Michael Henriksen will defend his ph.d. thesis "MicroRNA Signatures and Transcriptional Regulatory Networks in Glioblastoma"

Time

17.08.2017 kl. 13.00 - 17.00

Description

Program

Abstract

The overall objective of this thesis was to gain a better understanding of the molecular mechanisms that underpin the invasive nature of GBM. The dysregulation of key signalling pathways plays a role in tumourgenesis and relapse giving rise to GBM hallmarks. One of the most prominent hallmarks of GBM is the invasive or infiltrative nature which can in part be due to a population of cells called cancer stem cells (CSCs), which supports the tumour growth in a heterogeneous hypoxic niche. Gene regulation, pre- and post-transcriptional (microRNA), and how this can be linked in some way to the expression of stem cell like proteins that are dysregulated has been the main focus point in this thesis and by looking at these in combination with clinicopathological features, we have learnt more about the underlaying pathology of this disease and its progression.

This thesis is a compilation of several papers, which are subdivided into two parts based on theme. Part one, “MicroRNA in Glioblastoma”, explores the role of microRNA (miRNA) in GBM and their association with survival.
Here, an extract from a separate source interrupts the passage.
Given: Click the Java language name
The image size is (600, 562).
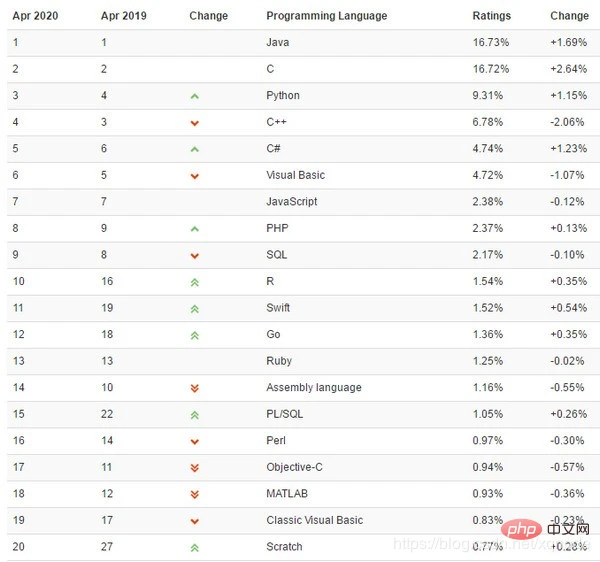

An overview of signatures or patterns of miRNAs, which are of prognostic potential, was established to find a common miRNA profile and to identify miRNAs associated with survival, clinical outcome and the modulation of the mesenchymal mode of migration and invasion (MMMI). A number of these were associated with differential expression in GBM patients, including miR-125b which had an inverse correlation with Nestin expression and correlated with overall survival in GBM patients, eloquently illustrating how clinicopathological findings and molecular profiling may be a relevant combination to predict patient outcome.
The second part, “Brain Specific Fatty Acid Binding Protein in Glioblastoma”, looks extensively into the regulation of the brain fatty acid binding protein (FABP7), a highly upregulated protein in GBM and part of its underlying invasive nature. FABP7 is a stem cell marker in GBM and was early on recognised as a gene involved in GBM biology. However, the fundamental aspects of regulation within cancer are, at the moment, still elusive. The regulatory landscape of FABP7 is comprised of many aspects, with some revealed but most still elusive. A comprehensive map of the binding of transcription factors, the primal regulator, was generated, describing the function of 27 transcription and signalling factors with reference to their effect on FABP7 expression, their role in neural development, and in GBM. A majority of these are associated with regulatory modules in GBM, confirming FABP7 as a target gene in GBM. Though FABP7 is highly upregulated in GBM, it is notoriously lacking from many GBM cell lines (e.g. U87) or primary cell cultures. It was found that FABP7 is lost upon cultivation of GBM tissue, however, for some cultures, the protein could be re-expressed upon neurosphere formation or xenografting. This elusive behaviour was hypothesed to be in part a function of the molecular subtype which led to the finding that FABP7 belongs to the classical subtype, along with Nestin, another known stem cell marker.
The functional role of many differentially regulated microRNAs are still to be elucidated, however, it is apparent that microRNAs have a huge impact on the biology of GBM. Of the microRNAs that were found differentially regulated across the tumour samples, 36 were predicted to target FABP7. Since miRNAs has a huge impact on the biology of GBMs and due to their connection with the clinicopathological features, it would be highly relevant to find miRNAs that target FABP7, since only one miRNA to date (miR-21) has been found to regulate FABP7 in mouse.
The interconnected web of regulatory elements is vast, and to this end, this thesis only scratches the surface.